By now they had most of the information they needed, though no direct evidence that the crew of the Soldier’s Heart were responsible for the killings – just a lot of supposition and circumstantial evidence.

The plan was to try and let the suspects incriminate themselves further and catch they red handed. The Fer-de-lance moved it to a suitable location behind the planet, and they removed it’s presence from the sensor network. The sensor grid was allowed to go offline, and the Soldier’s Heart took off and headed up towards the exclusion zone where the ‘singing stones’ were located. By now, all the crew were aboard apart from Aji, who was up with the scientists. A strike team arrested her, and then the Soldier’s Heart was ordered back to the starport as the sensors were switched back on.

It ignored the orders, until the Fer-de-lance came up over the horizon and also demanded that it cut its drive and prepare to be bordered. The crew decided that a 200t safari ship against a 1,000t destroyer escort wasn’t a fight they had much chance of winning, so they surrendered. Having the NPCs fight to the death seemed a bit unrealistic, and they had no idea why they were being ordered to surrender at this point – probably just guessing that their unscheduled take off from the starport had been noted.

What was left to do was to gather the evidence needed to convict, such as matching bullets to guns and records to prove they had hacked the sensor grid. None of that though was the responsibility of the Travellers, so they received their reward and left the rest to the planetary authorities.

I never really expected that the PCs would get into a fight with the crew of the Soldier’s Heart.

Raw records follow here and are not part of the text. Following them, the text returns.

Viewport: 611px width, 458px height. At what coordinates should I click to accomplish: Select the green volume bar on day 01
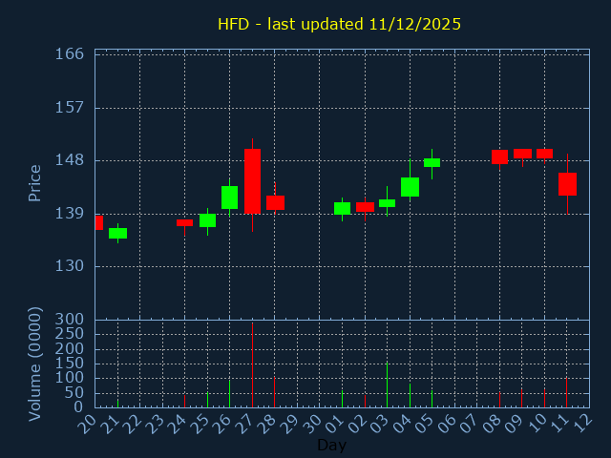[342, 398]
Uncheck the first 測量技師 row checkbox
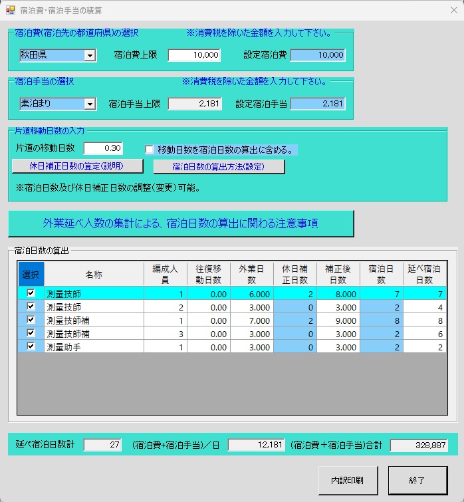The height and width of the screenshot is (502, 464). point(30,293)
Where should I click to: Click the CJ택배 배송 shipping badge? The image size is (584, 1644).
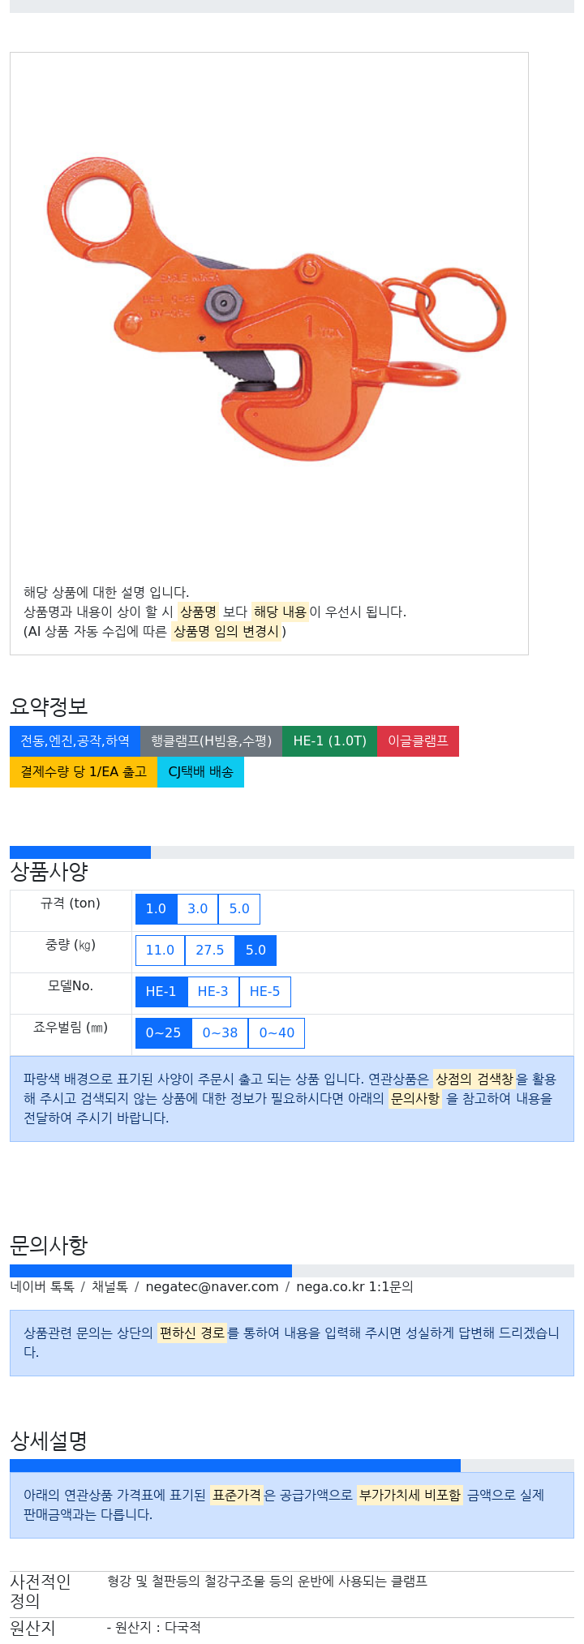[x=200, y=772]
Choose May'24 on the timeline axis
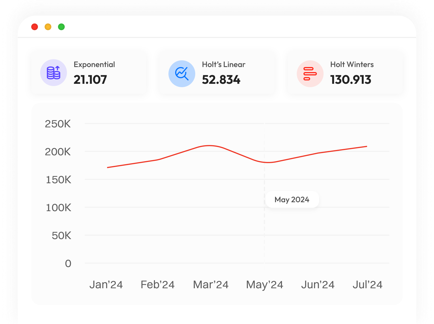The image size is (434, 324). [264, 285]
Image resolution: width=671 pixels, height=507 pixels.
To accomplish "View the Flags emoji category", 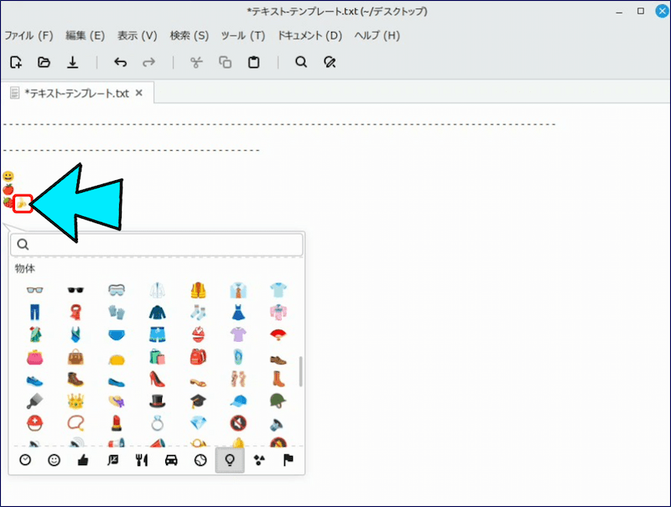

Several of them were quite highly skilled military veterans, and really were psychopaths who had enjoyed murdering the hunters just for the sake of it. The last part of the session came down to me narrating what happened, since the players were happy to take a back seat and let the authorities do the work. Once we move onto Deepnight, the PCs will become the only available authorities, so hopefully there will be less of that. I think I will put them in charge of the expedition into the Anundarluu, so that they aren’t deferring to others, plus it gives the Deepnight expedition a chance to see how well they do, so they can decide what roles these characters will have on the main expedition.

There’s nothing left for the Travellers to do here, so they just have a couple of jumps to reach Egurgadi, where they will be briefed on the next mission. After that, there will be some character generation to make up the bridge crew of the Deepnight Revelation, and then the start of the next phase of the campaign proper.